Trials and Tribulations with Gutenberg

I should note that I continue to remain positive about the direction of the Gutenberg project (the new WordPress editor, coming to you as of WordPress 5.0). My feelings on this are numerous and expansive, but the long and short of it is that I believe WordPress core needs a major shakeup to help the community (re)develop focus and draw in engaged and effective technical participants. Gutenberg represents a wonderful opportunity to do that as it brings a new paradigm to the core editor (and likely elsewhere as the foundational technology expands into other areas of site management) and has the potential to draw in a new wave of web developers.

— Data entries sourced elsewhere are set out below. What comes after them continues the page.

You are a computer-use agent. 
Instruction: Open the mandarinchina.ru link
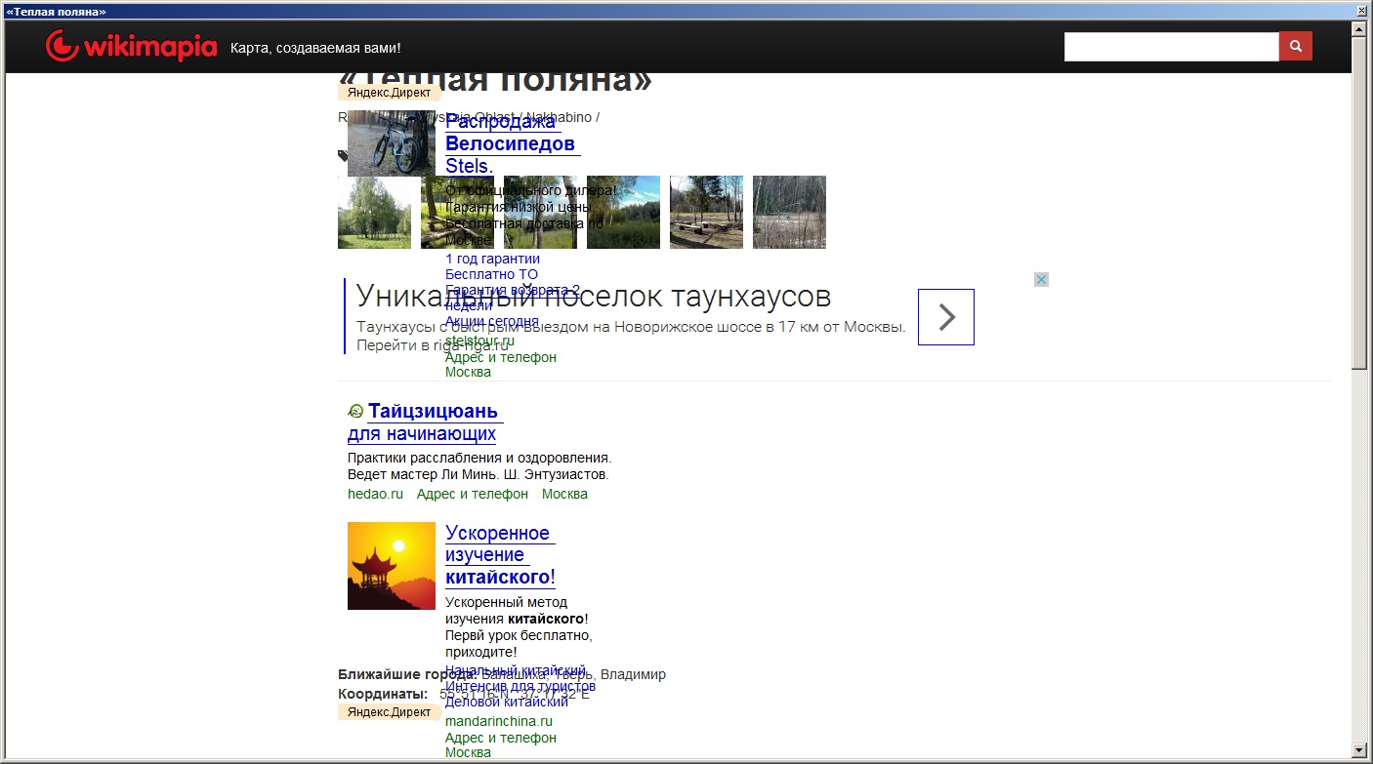(498, 721)
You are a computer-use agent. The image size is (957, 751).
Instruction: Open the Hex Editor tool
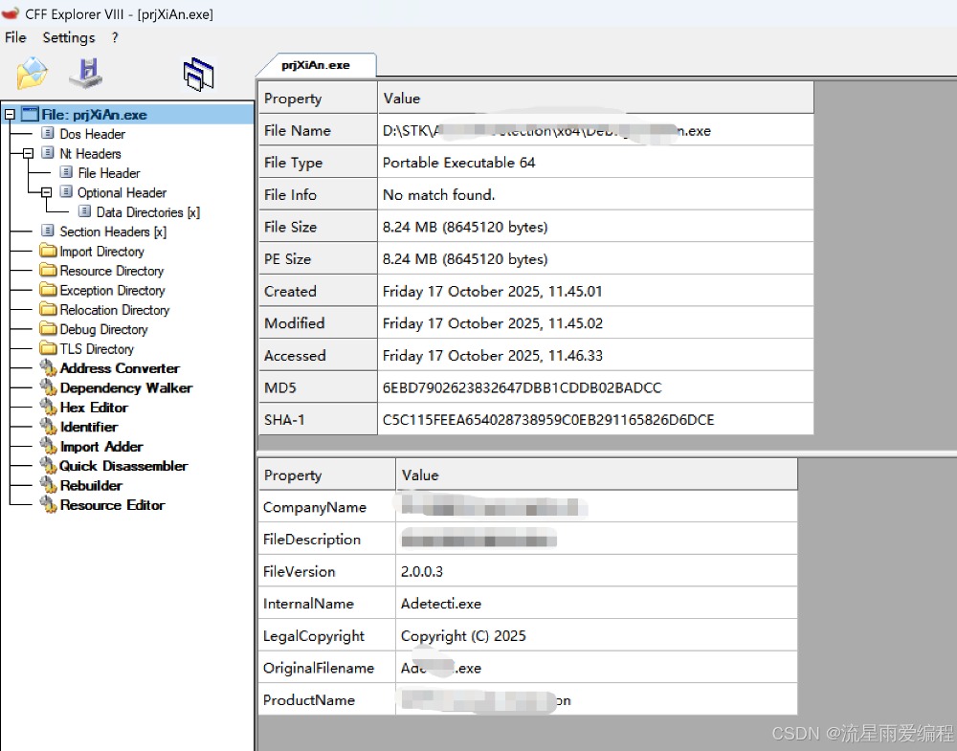93,408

That said, the introduction of Gutenberg into core has been an interesting thing to watch. From afar, the concerns of the Accessibility Team seem to clearly show the divisions between WordPress as an open source project (WordPress.org) and as a commercial one (WordPress.com). Here is a report from the WordPress.org team on the current state of accessibility in Gutenberg.

The report above is not a positive one. It mirrors the feelings of just about every comment thread on WP Tavern about the new editor: Gutenberg is not ready for the 32% of the internet that WordPress supports.

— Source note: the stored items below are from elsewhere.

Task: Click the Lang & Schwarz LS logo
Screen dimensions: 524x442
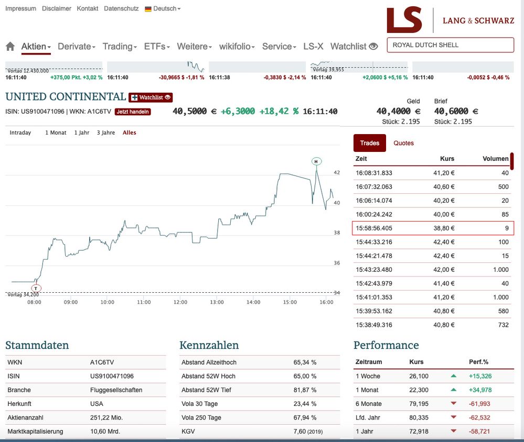Action: [404, 20]
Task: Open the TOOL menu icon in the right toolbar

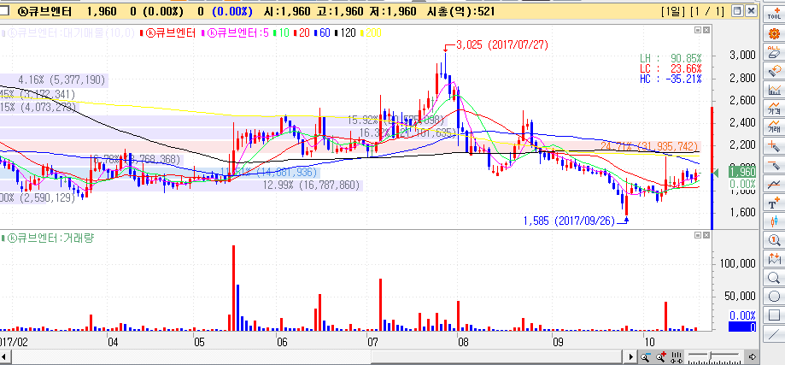Action: pyautogui.click(x=775, y=14)
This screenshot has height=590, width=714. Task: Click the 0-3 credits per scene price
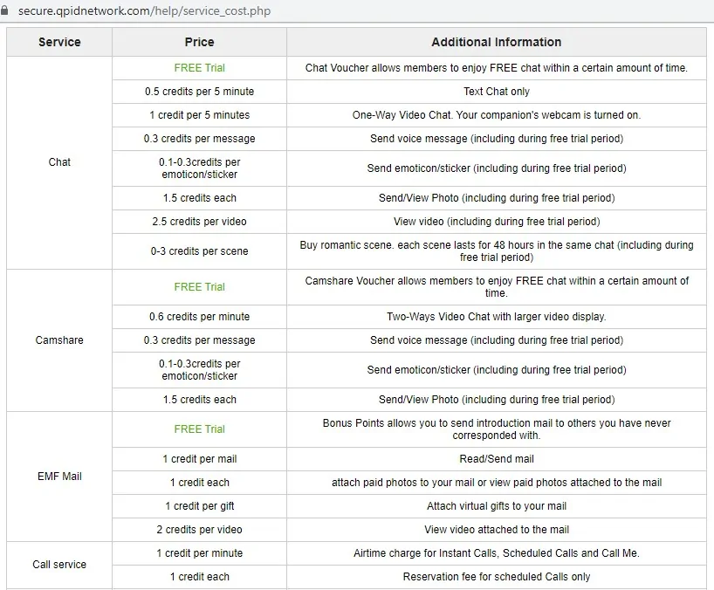click(x=199, y=251)

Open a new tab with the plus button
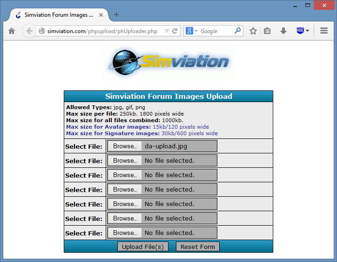click(x=116, y=14)
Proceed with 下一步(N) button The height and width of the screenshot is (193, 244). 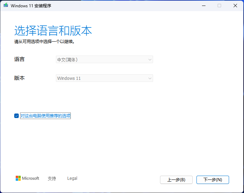[212, 180]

From close up, as LexBlog works to ensure when we make Gutenberg available to our clients, our concerns are more reflective of the WordPress project as a whole. The documentation of the various APIs and entry points to working with Gutenberg is lacking. The ways that the new editor interacts with foundational parts of WordPress are vastly different from the old editor, and we’ve run into all three flavors of compatibility that Daniel Bachhuber articulates in his own post about Gutenberg.

And for me personally, this is all viewed through the lens of LexBlog’s publishers working inside this new publishing experience.

On the one hand, I think this change represents a great opportunity for our community as we represent one of the largest content-driven networks of professionals on the internet that use WordPress to produce valuable intellectual property for lawyers around the world. We can learn from thousands of publishers in real-time and update the platform as we get feedback to better tailor the editor for bloggers.

On the other hand, I don’t want a single one of our publishers to come into this new editing experience and leave without being able to publish content efficiently and effectively. I don’t want them to struggle to find the right interfaces, or find out that the new approach to managing content ignores the way they’ve been publishing for years. I also don’t want to put our product team in an impossible position of supporting a part of WordPress core that the core team itself seems disinterested in supporting (if you’ve read through some of the Github issues or documentation stubs that we have, you’ll understand why I feel this way).

This is a hard and complex issue. I don’t have an answer. It doesn’t seem like anyone at WordPress.com or WordPress.org does either. The reality (and I’ve said this many times before) is that Gutenberg will come into WordPress core at some point. When and how remains to be seen, but it’s on the way, and again, I view this as a good thing.

That doesn’t mean it feels like a good thing right now.